What Spouses, Family Members and Friends Should Know about High-Stress Jobs, Part One

Many Americans feel very stressed, and a lot of people worry about burnout at their jobs. While I sympathize with those schedules and stressors, there are a few jobs that are in a different class all together. I have counseled thousands of people from all types of vocations, but over the last decade, I have done a lot of work with law enforcement officers, correction officers, current service members and veterans, and social workers. These are high stress jobs that affect both the workers and their families. I have a very strict definition of a high-stress job (full disclosure: none of my work meets my criteria for high stress). It means:

A) one’s physical safety is under regular or constant threat

and/or

B) one sees/deals with horrible things happening to people under 18 years old

To be clear, horrible things can mean malnutrition, verbal abuse, physical abuse, sexual abuse, burning, mutilation, and/or death.

Most correction officers meet the criteria for A. Many law enforcement officers do as well. Some service members do. Social workers who are working in prisons or child protective service agencies certainly do. PTSD or complex PTSD (C-PTSD, which the public and even most professionals don’t know about) are more common than not in people with those jobs who meet criteria A.

Unless the correction officers work in a juvenile detention facility, they won’t bump into criteria B. Law enforcement does, particularly those who deal with domestic violence calls, car crashes, and most horrifically, child sex crimes. Almost all child protection service workers come across neglect and physical abuse, and many have to deal with the fall out from sexual abuse. Those who are in the military and come upon dead children in war zones are usually haunted by those images (I’m not even going to write about those who had to take the life of a child soldier or child suicide bomber, as I doubt I have the power to explain that situation to civilians). In the summer of 2017, I spent some time talking to an Army sniper who worked as a fire fighter when he wasn’t on active duty. He told me about how difficult it was to come across the bodies of burnt up children. I asked him how common it was. He said it didn’t happen much, but that most firefighters he knew that spent 20+ years on the job had seen that. Of course, I asked him if he or other firefighters had a chance to process it with a therapist who understood trauma. He laughed and said, “Of course not.” To be clear, anyone who meets criteria B over a sustained period of time is very likely to have symptoms of PTSD or C-PTSD.

I have grave concerns for these professionals and public servants, because their work is vital to our society. They are the ones with their hands in the muck. And the work does a number on them and their families. And their families. The jobs can be overwhelming, and there usually isn’t mental health and community support to deal with the side effects of the work.

In the aforementioned professions that meet one or both of the criteria, the following conditions are more common than in the general population:

substance misuse, anxiety, depression, PTSD, C-PTSD, disorganized gambling disorder, suicidal ideation

Those public servants are also more likely to have poor spending habits (using money to feel better), act out sexually, put themselves in dangerous situations (driving a motorcycle with a helmet, engaging in extreme sports, going into buildings without backup), isolate at the end of the day, and have marriages that end in divorce.

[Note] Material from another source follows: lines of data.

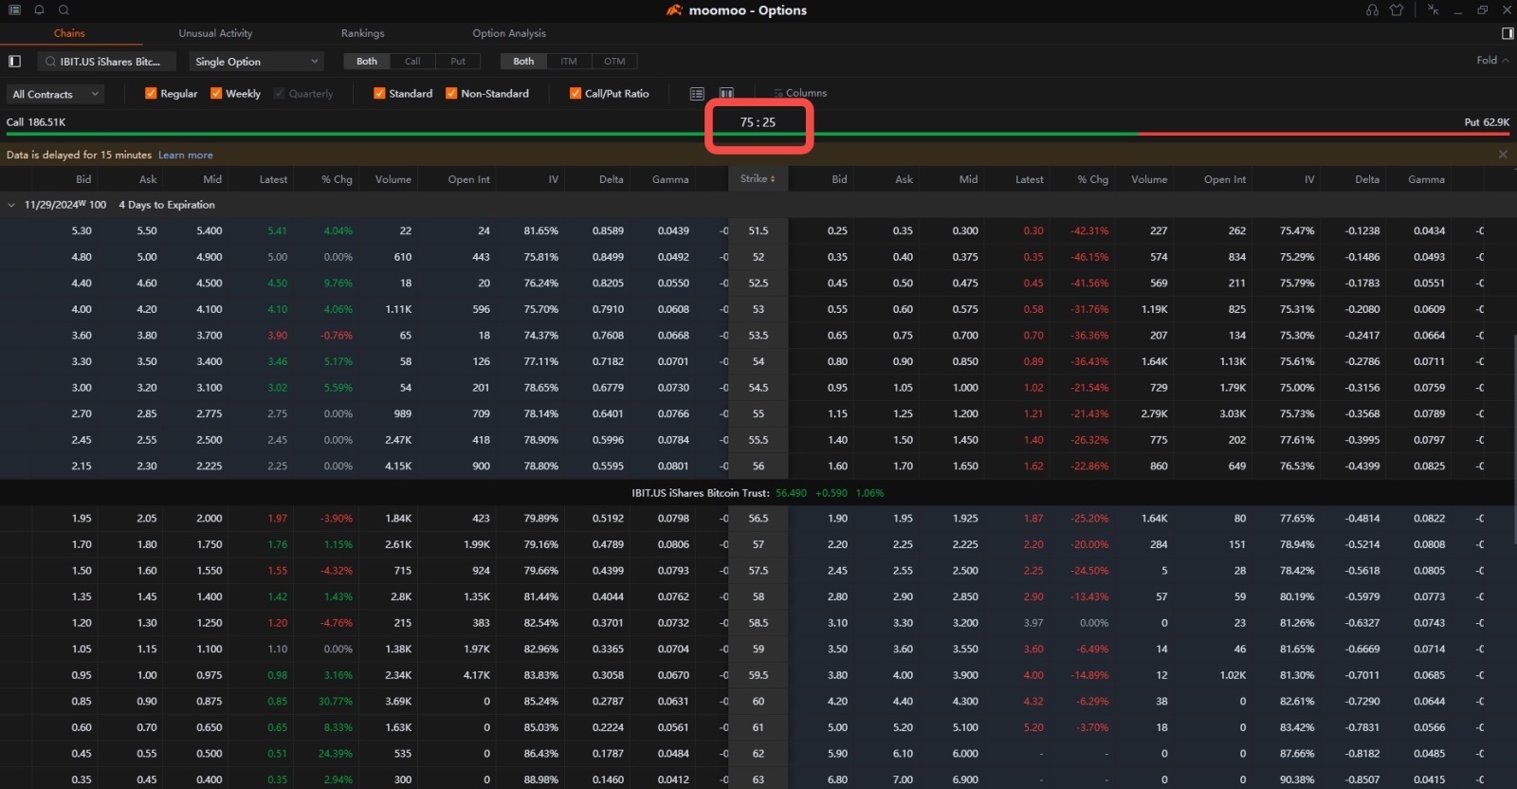The height and width of the screenshot is (789, 1517).
Task: Open the notifications bell icon
Action: [39, 9]
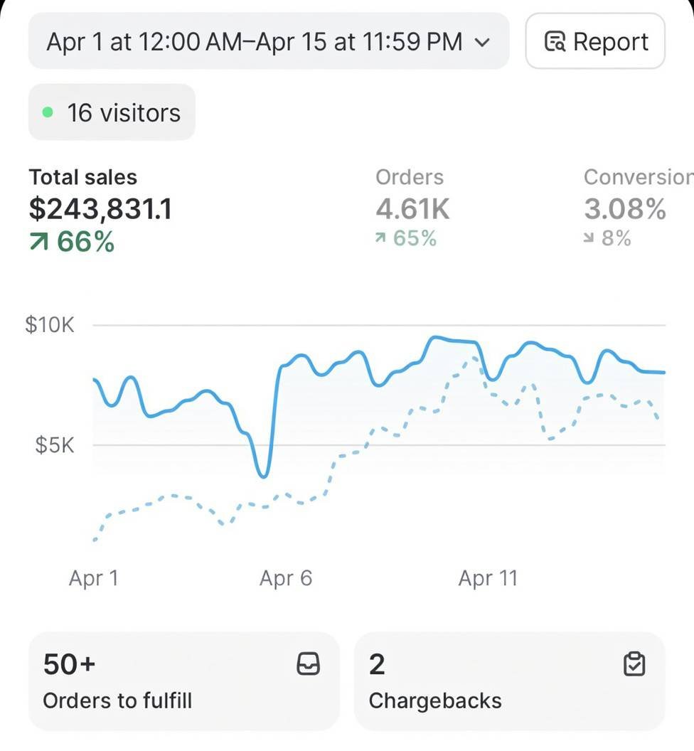694x751 pixels.
Task: Click the $10K gridline label
Action: [x=50, y=325]
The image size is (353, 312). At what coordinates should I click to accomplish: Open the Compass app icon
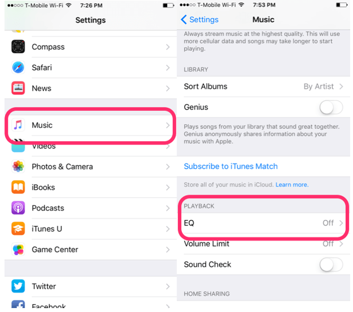pos(18,47)
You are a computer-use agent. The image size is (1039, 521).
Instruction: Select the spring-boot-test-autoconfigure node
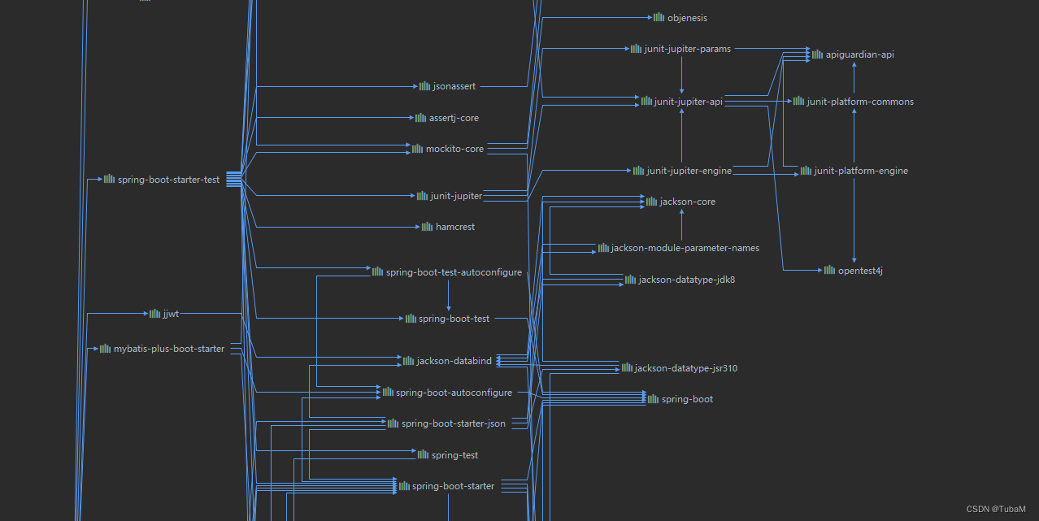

Because most are in jobs where being tough is a value, therapy is usually not offered and often looked down upon. “People who go there are weak” I often hear or “Other people have it worse.” I tell them if they meet the criteria for A or B, that very few people actually have it worse. They usually don’t tell their spouses about their work. They might utter “rough day” or “the usual” or “you don’t wanna know” or just sigh and go silent. Some variation.

The job changes them (how can it not?). They become quicker to anger and quicker to isolate. Spouses may resent how their partner has changed. And their partner doesn’t know how to explain it. And there is a strong chance that they aren’t any good at listening to their spouse talk about their less stressful job.

To be clear, I’m not asking spouses and family members and friends to excuse bad behavior that these professionals use as coping skills. I don’t want you to be their therapist. I just want you to understand that the work is horrifying. Here is what you can do:

1) Encourage the professional to go to therapy. Continually. They need at least one person in their life that they can process these terribly experiences with continually.

2) Monitor their sleeping and eating.

3) Encourage them to exercise regularly.

4) Monitor their substance intake.

5) Come up with a way for them to signal to you that they had a particularly rough day on the job.

6) Try to understand that they will probably be poor at listening to you talk about the stressors of your job and day. This is often a common complaint from couples where one person is in a high stress job.

7) For those of you that are spouses, it is imperative that you spend time together outside of the house, at least two days or nights a month. This is important for both their stress level and your relationship (all too often, a decade into a romantic relationship, it seems like you are running a daycare/housing/taxi service with no downtime for yourselves or each other…this leads to stress, resentments and potential awful fights).

I’ll get back to this before the end of the summer. For those of you that are friends of someone in those jobs, you can play a significant part in their well being. Please do so.